Zygosity in Twin Babies and Multiples

11 month old Fraternal Twin Boys Play Together with sunglasses
Twin Babies. Jill Lehmann Photography / Getty Images

In relation to twins, zygosity is an important concept to understand. Even parents of twins and twins themselves are frequently confused about zygosity, and how it is used to categorize twins. Read on to discover the definition of zygosity. 

Definition of Zygosity

The characteristics of a zygote (a cell formed by the union of two gametes). Zygosity is used to characterize the genetic relationship between offspring of a single birth, that is twins or multiples. Essentially, zygosity describes twintype based on origin.

Zygosity of Multiples

Zygosity is an important issue of discussion in the multiples community. The familiar classifications of twintype are identical and fraternal, which are commonly used to describe twins based on appearance. However, zygosity is a more important scientific classification for describing twins based on how they formed. 

Monozygotic twins or multiples form when a single fertilized egg (zygote) splits, resulting in the development of two or more individual embryos. Because they originate from the same set of cells, these individuals have the same DNA and often have remarkably similar physical appearances.

Dizygotic — or multizygotic — multiples are unique creations that occur when multiple eggs are fertilized and develop. Their genetic heritage is the same as any siblings, with about 50% of their DNA in common. They may look alike in the same way that siblings favor each other. Or, they may look completely different. They are commonly known as fraternal twins or multiples. The term trizygotic can also be used to describe triplets.

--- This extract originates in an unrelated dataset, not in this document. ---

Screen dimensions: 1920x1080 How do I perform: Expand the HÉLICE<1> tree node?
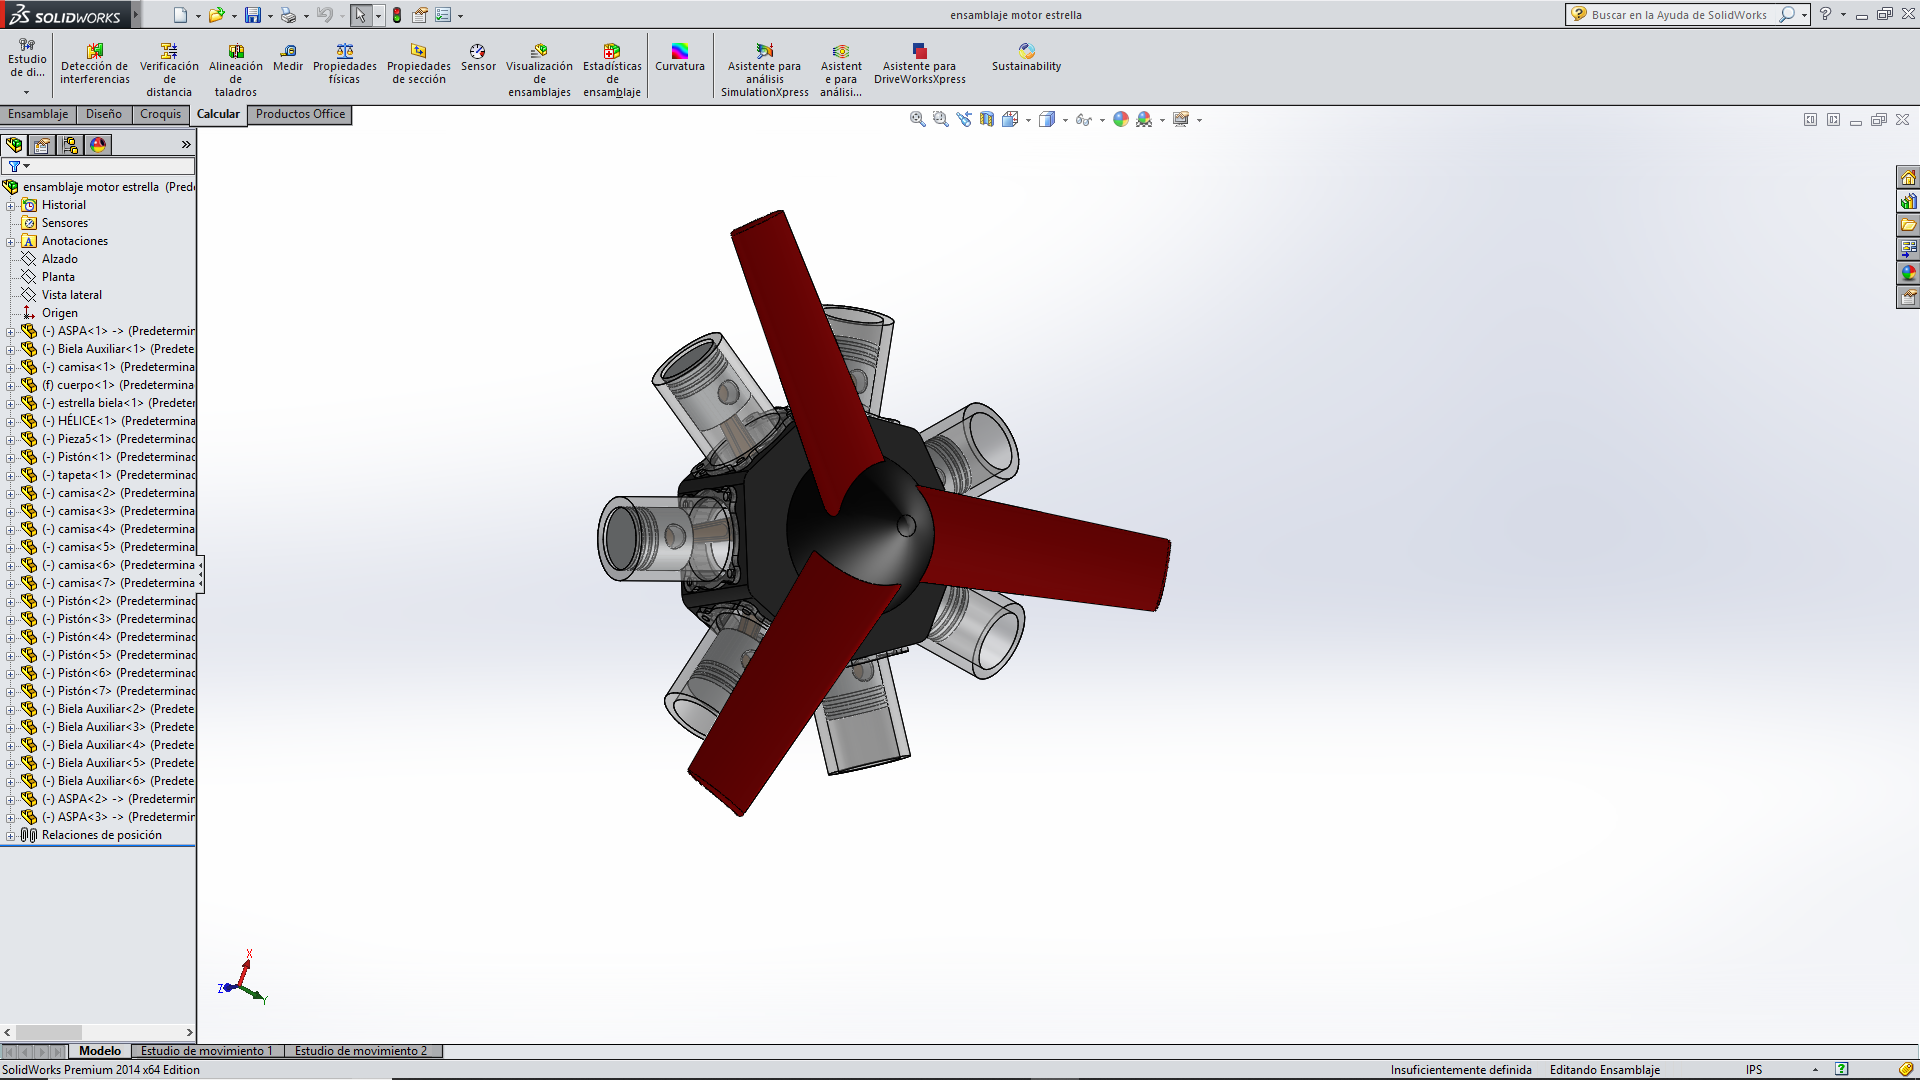tap(10, 422)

Zygosity may have implications in a twin or multiple pregnancy, for example, in cases of medical complications such as Twin-to-Twin Transfusion Syndrome (TTTS). Or, establishing zygosity may provide some clarity in medical decisions for the multiples, such as in the event of an organ or tissue transplant. However, it can not always be conclusively confirmed without DNA analysis. Many parents are ​misinformed about the zygosity of their multiples, either because they misunderstand the concept or because a medical caregiver made an incorrect assumption. Parents may want to determine their multiples' zygosity to satisfy curiosity or to have a ready answer to the frequent questions about twintype. While zygosity can sometimes be ascertained based on circumstances, often a DNA analysis is the only way to know for sure whether twins are monozygotic or dizygotic.